■ **WORK ITEM**:
In full and word for word, return the listing that follows.

- - - - - - -

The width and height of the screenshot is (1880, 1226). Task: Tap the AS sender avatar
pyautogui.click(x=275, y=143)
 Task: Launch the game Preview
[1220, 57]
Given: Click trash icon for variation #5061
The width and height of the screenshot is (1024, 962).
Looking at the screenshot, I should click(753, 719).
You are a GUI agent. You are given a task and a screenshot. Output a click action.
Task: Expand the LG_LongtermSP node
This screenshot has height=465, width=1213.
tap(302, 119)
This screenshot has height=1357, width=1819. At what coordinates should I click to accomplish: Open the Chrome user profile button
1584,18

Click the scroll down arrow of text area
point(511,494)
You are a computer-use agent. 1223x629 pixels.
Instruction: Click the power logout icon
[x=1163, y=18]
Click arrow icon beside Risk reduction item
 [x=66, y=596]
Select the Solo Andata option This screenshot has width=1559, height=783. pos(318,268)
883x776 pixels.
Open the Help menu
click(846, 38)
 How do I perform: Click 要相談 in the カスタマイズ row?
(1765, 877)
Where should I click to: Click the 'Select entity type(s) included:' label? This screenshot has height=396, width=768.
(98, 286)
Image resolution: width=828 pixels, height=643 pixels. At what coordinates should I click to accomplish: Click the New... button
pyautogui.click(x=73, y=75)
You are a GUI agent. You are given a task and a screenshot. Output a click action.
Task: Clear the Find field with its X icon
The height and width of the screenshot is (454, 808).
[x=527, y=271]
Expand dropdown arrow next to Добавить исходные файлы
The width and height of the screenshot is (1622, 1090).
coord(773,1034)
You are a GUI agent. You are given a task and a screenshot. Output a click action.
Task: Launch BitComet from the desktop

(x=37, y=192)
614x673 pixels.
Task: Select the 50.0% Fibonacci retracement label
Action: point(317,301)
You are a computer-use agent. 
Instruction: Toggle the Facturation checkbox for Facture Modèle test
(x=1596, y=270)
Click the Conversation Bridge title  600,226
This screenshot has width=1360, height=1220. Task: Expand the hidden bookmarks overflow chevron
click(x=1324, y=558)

- - - - - - -

■ **ANSWER TO THIS TASK**:
The width and height of the screenshot is (1880, 1226). Task: Tap the AS sender avatar
pyautogui.click(x=275, y=143)
 Task: Launch the game Preview
[1220, 57]
Given: Click trash icon for variation #5061
The width and height of the screenshot is (1024, 962).
Looking at the screenshot, I should click(753, 719).
You are a GUI agent. You are given a task and a screenshot. Output a click action.
Task: Expand the LG_LongtermSP node
This screenshot has height=465, width=1213.
tap(302, 119)
This screenshot has height=1357, width=1819. At what coordinates should I click to accomplish: Open the Chrome user profile button
1584,18

Click the scroll down arrow of text area
point(511,494)
You are a computer-use agent. 1223x629 pixels.
Instruction: Click the power logout icon
[x=1163, y=18]
Click arrow icon beside Risk reduction item
 [x=66, y=596]
Select the Solo Andata option This screenshot has width=1559, height=783. pos(318,268)
883x776 pixels.
Open the Help menu
click(846, 38)
 How do I perform: Click 要相談 in the カスタマイズ row?
(1765, 877)
Where should I click to: Click the 'Select entity type(s) included:' label? This screenshot has height=396, width=768.
(98, 286)
Image resolution: width=828 pixels, height=643 pixels. At what coordinates should I click to accomplish: Click the New... button
pyautogui.click(x=73, y=75)
You are a GUI agent. You are given a task and a screenshot. Output a click action.
Task: Clear the Find field with its X icon
The height and width of the screenshot is (454, 808).
[x=527, y=271]
Expand dropdown arrow next to Добавить исходные файлы
The width and height of the screenshot is (1622, 1090).
coord(773,1034)
You are a GUI agent. You are given a task and a screenshot. Output a click action.
Task: Launch BitComet from the desktop

(x=37, y=192)
614x673 pixels.
Task: Select the 50.0% Fibonacci retracement label
Action: point(317,301)
You are a computer-use agent. 
Instruction: Toggle the Facturation checkbox for Facture Modèle test
(x=1596, y=270)
Click the Conversation Bridge title  600,226
This screenshot has width=1360, height=1220. Task: Expand the hidden bookmarks overflow chevron
click(x=1324, y=558)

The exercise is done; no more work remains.